Vivek Hebbar comments on Understanding and controlling a maze-solving policy network

Vivek Hebbar 11 Mar 2023 23:48 UTC
LW: 4 AF: 2
−2
AF
Any idea why “cheese Euclidean distance to top-right corner” is so important? It’s surprising to me because the convolutional layers should apply the same filter everywhere.
- Vaniver 12 Mar 2023 21:44 UTC
  LW: 3 AF: 1
  0
  AF Parent
  My naive guess is that the other relationships are nonlinear, and this is the best way to approximate those relationships out of just linear relationships of the variables the regressor had access to.
  - TurnTrout 13 Mar 2023 15:23 UTC
    LW: 2 AF: 2
    0
    AF Parent
    Hm, what do you mean by “other relationships”? Is your guess that “cheese Euclidean distance to top-right” is a statistical artifact, or something else?
    If so—I’m quite confident that relationship isn’t an artifact (although I don’t strongly believe that the network is literally modulating its decisions on the basis of this exact formalization). For example, see footnote 4. I’d also be happy to generate additional vector field visualizations in support of this claim.
    - Vaniver 13 Mar 2023 17:51 UTC
      LW: 2 AF: 1
      0
      AF Parent
      Is the dataset you used for the regression available? Might be easier to generate the graphs that I’m thinking of then describe them.
      [EDIT: I was confused when I wrote the earlier comment, I thought Vivek was talking about the decision square distance to the top 5x5 corner, which I do think my naive guess is plausible for; I don’t have the same guess about cheese Euclidean distance to top right corner.]
      - TurnTrout 21 Mar 2023 3:00 UTC
        LW: 2 AF: 2
        0
        AF Parent
        Here’s a colab notebook (it takes a while to load the data, be warned). We’ll have a post out later.
      - TurnTrout 15 Mar 2023 3:44 UTC
        LW: 2 AF: 2
        0
        AF Parent
        Yeah, we’ll put up additional notebooks/resources/datasets soon.
        Monte M 15 Mar 2023 18:45 UTC
        10 points
        0
        Parent
        Thanks for the good thoughts and questions on this! We’re taking a closer look at the behavioral statistics modeling, and here are some heatmaps that visualize the “cheese Euclidean distance to top-right corner” metric’s relationship with the chance of successful cheese-finding.
        These plots show the frequency of cheese-finding over 10k random mazes (sampled from the “maze has a decision square” distribution) vs the x/y offset from the top-right corner to the cheese location. The raw data is shown, plus a version binned into 5x5 patches to get more samples in each bin. The bin counts are also plotted for reference. (The unequal sampling is expected, as all maze sizes can have small cheese-corner offsets, but only large mazes can have large offsets.
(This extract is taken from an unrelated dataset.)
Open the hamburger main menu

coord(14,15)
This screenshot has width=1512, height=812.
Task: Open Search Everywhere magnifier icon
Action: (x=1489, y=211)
The smallest 5x5 bin by count has 35 data points).
        We can see a pretty clear relationship between cheese-corner offset and probability of finding the cheese, with the expected perfect performance in the top-right 5x5 patch that was the only allowed cheese location during the training of this particular agent. But the relationship is non-linear, and of cause doesn’t provide direct evidence of causality.
- TurnTrout 13 Mar 2023 15:28 UTC
  LW: 2 AF: 2
  0
  AF Parent
  I’m also lightly surprised by the strength of the relationship, but not because of the convolutional layers. It seems like if “convolutional layers apply the same filter everywhere” makes me surprised by the cheese-distance influence, it should also make me be surprised by “the mouse behaves differently in a dead-end versus a long corridor” or “the mouse tends to go to the top-right.”
  (I have some sense of “maybe I’m not grappling with Vivek’s reasons for being surprised”, so feel free to tell me if so!)